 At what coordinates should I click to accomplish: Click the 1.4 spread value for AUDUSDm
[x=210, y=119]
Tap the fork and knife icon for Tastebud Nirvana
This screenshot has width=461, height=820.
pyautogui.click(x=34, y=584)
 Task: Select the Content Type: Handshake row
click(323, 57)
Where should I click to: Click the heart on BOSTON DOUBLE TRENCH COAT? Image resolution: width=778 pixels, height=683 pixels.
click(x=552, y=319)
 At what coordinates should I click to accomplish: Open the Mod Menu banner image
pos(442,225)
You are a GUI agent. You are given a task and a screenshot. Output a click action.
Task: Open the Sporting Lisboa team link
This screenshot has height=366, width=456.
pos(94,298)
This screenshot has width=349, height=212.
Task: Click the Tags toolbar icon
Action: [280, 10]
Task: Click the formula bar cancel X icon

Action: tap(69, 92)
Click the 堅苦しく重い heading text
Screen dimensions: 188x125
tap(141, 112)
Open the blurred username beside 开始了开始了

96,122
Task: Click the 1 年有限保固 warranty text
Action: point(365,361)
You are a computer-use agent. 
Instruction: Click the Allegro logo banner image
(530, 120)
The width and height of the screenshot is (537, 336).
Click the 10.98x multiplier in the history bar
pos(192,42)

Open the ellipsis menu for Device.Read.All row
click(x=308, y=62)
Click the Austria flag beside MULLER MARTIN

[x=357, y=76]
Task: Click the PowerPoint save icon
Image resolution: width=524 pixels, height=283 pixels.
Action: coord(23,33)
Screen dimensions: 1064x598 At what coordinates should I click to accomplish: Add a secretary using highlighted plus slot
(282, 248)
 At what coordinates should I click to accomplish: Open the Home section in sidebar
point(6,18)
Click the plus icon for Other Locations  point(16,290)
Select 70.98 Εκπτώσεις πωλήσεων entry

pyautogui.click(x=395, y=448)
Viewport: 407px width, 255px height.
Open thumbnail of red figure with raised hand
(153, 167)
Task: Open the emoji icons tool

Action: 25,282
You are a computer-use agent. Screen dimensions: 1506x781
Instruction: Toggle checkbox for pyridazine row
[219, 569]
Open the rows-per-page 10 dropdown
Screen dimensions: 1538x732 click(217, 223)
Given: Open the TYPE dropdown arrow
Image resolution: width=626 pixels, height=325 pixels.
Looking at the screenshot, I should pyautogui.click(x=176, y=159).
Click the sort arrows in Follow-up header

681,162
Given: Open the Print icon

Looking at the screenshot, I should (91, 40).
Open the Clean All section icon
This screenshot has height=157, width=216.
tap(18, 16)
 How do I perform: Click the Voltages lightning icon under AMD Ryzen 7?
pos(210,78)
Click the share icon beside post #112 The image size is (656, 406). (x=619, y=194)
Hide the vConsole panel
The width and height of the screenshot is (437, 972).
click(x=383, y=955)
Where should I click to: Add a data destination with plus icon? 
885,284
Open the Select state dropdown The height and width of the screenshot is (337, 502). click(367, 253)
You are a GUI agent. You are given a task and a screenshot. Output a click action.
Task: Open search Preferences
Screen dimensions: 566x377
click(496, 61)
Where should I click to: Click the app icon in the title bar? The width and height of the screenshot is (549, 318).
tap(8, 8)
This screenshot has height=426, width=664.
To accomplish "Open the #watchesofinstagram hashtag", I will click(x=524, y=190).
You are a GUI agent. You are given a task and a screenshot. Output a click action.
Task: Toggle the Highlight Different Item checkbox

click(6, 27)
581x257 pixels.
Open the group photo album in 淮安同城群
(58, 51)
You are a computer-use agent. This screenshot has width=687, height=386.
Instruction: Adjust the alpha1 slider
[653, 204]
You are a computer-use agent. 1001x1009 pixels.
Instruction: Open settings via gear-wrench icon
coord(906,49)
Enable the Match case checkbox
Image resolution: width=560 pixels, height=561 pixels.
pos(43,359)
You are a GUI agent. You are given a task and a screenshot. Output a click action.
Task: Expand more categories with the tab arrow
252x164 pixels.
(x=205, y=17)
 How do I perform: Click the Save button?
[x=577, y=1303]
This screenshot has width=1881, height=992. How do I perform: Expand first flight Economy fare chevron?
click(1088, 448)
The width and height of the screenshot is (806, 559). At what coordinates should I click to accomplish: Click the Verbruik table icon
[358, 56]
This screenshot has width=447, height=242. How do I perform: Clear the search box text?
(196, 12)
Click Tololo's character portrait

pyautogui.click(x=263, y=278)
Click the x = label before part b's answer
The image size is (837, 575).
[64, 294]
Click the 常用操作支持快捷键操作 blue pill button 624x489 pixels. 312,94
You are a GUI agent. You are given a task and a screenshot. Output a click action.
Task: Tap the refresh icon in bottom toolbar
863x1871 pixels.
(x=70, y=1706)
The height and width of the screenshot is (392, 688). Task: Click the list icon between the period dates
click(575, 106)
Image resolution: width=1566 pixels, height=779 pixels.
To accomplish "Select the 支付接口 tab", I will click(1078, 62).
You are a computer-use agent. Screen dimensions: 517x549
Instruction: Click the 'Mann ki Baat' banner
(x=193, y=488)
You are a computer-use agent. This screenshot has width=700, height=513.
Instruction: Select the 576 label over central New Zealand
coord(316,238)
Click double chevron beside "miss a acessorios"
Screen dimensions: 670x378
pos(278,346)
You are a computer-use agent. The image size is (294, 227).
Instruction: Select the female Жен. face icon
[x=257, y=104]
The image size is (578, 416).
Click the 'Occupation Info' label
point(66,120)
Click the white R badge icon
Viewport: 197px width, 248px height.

ASSIGNMENT: Nothing should be omitted or altered. Retype the records exactly.

EXERCISE RESULT:
 At what coordinates should I click to accomplish: Click the 1.4 spread value for AUDUSDm
[x=210, y=119]
Tap the fork and knife icon for Tastebud Nirvana
This screenshot has width=461, height=820.
pyautogui.click(x=34, y=584)
 Task: Select the Content Type: Handshake row
click(323, 57)
Where should I click to: Click the heart on BOSTON DOUBLE TRENCH COAT? Image resolution: width=778 pixels, height=683 pixels.
click(x=552, y=319)
 At what coordinates should I click to accomplish: Open the Mod Menu banner image
pos(442,225)
You are a GUI agent. You are given a task and a screenshot. Output a click action.
Task: Open the Sporting Lisboa team link
This screenshot has height=366, width=456.
pos(94,298)
This screenshot has width=349, height=212.
Task: Click the Tags toolbar icon
Action: [280, 10]
Task: Click the formula bar cancel X icon

Action: tap(69, 92)
Click the 堅苦しく重い heading text
Screen dimensions: 188x125
tap(141, 112)
Open the blurred username beside 开始了开始了

96,122
Task: Click the 1 年有限保固 warranty text
Action: point(365,361)
You are a computer-use agent. 
Instruction: Click the Allegro logo banner image
(530, 120)
The width and height of the screenshot is (537, 336).
Click the 10.98x multiplier in the history bar
pos(192,42)

Open the ellipsis menu for Device.Read.All row
click(x=308, y=62)
Click the Austria flag beside MULLER MARTIN

[x=357, y=76]
Task: Click the PowerPoint save icon
Image resolution: width=524 pixels, height=283 pixels.
Action: coord(23,33)
Screen dimensions: 1064x598 At what coordinates should I click to accomplish: Add a secretary using highlighted plus slot
(282, 248)
 At what coordinates should I click to accomplish: Open the Home section in sidebar
point(6,18)
Click the plus icon for Other Locations  point(16,290)
Select 70.98 Εκπτώσεις πωλήσεων entry

pyautogui.click(x=395, y=448)
Viewport: 407px width, 255px height.
Open thumbnail of red figure with raised hand
(153, 167)
Task: Open the emoji icons tool

Action: 25,282
You are a computer-use agent. Screen dimensions: 1506x781
Instruction: Toggle checkbox for pyridazine row
[219, 569]
Open the rows-per-page 10 dropdown
Screen dimensions: 1538x732 click(217, 223)
Given: Open the TYPE dropdown arrow
Image resolution: width=626 pixels, height=325 pixels.
Looking at the screenshot, I should pyautogui.click(x=176, y=159).
Click the sort arrows in Follow-up header

681,162
Given: Open the Print icon

Looking at the screenshot, I should (91, 40).
Open the Clean All section icon
This screenshot has height=157, width=216.
tap(18, 16)
 How do I perform: Click the Voltages lightning icon under AMD Ryzen 7?
pos(210,78)
Click the share icon beside post #112 The image size is (656, 406). (x=619, y=194)
Hide the vConsole panel
The width and height of the screenshot is (437, 972).
click(x=383, y=955)
Where should I click to: Add a data destination with plus icon? 
885,284
Open the Select state dropdown The height and width of the screenshot is (337, 502). click(367, 253)
You are a GUI agent. You are given a task and a screenshot. Output a click action.
Task: Open search Preferences
Screen dimensions: 566x377
click(496, 61)
Where should I click to: Click the app icon in the title bar? The width and height of the screenshot is (549, 318).
tap(8, 8)
This screenshot has height=426, width=664.
To accomplish "Open the #watchesofinstagram hashtag", I will click(x=524, y=190).
You are a GUI agent. You are given a task and a screenshot. Output a click action.
Task: Toggle the Highlight Different Item checkbox

click(6, 27)
581x257 pixels.
Open the group photo album in 淮安同城群
(58, 51)
You are a computer-use agent. This screenshot has width=687, height=386.
Instruction: Adjust the alpha1 slider
[653, 204]
You are a computer-use agent. 1001x1009 pixels.
Instruction: Open settings via gear-wrench icon
coord(906,49)
Enable the Match case checkbox
Image resolution: width=560 pixels, height=561 pixels.
pos(43,359)
You are a GUI agent. You are given a task and a screenshot. Output a click action.
Task: Expand more categories with the tab arrow
252x164 pixels.
(x=205, y=17)
 How do I perform: Click the Save button?
[x=577, y=1303]
This screenshot has width=1881, height=992. How do I perform: Expand first flight Economy fare chevron?
click(1088, 448)
The width and height of the screenshot is (806, 559). At what coordinates should I click to accomplish: Click the Verbruik table icon
[358, 56]
This screenshot has width=447, height=242. How do I perform: Clear the search box text?
(196, 12)
Click Tololo's character portrait

pyautogui.click(x=263, y=278)
Click the x = label before part b's answer
The image size is (837, 575).
[64, 294]
Click the 常用操作支持快捷键操作 blue pill button 624x489 pixels. 312,94
You are a GUI agent. You are given a task and a screenshot. Output a click action.
Task: Tap the refresh icon in bottom toolbar
863x1871 pixels.
(x=70, y=1706)
The height and width of the screenshot is (392, 688). Task: Click the list icon between the period dates
click(575, 106)
Image resolution: width=1566 pixels, height=779 pixels.
To accomplish "Select the 支付接口 tab", I will click(1078, 62).
You are a computer-use agent. Screen dimensions: 517x549
Instruction: Click the 'Mann ki Baat' banner
(x=193, y=488)
You are a computer-use agent. This screenshot has width=700, height=513.
Instruction: Select the 576 label over central New Zealand
coord(316,238)
Click double chevron beside "miss a acessorios"
Screen dimensions: 670x378
pos(278,346)
You are a computer-use agent. The image size is (294, 227).
Instruction: Select the female Жен. face icon
[x=257, y=104]
The image size is (578, 416).
Click the 'Occupation Info' label
point(66,120)
Click the white R badge icon
Viewport: 197px width, 248px height.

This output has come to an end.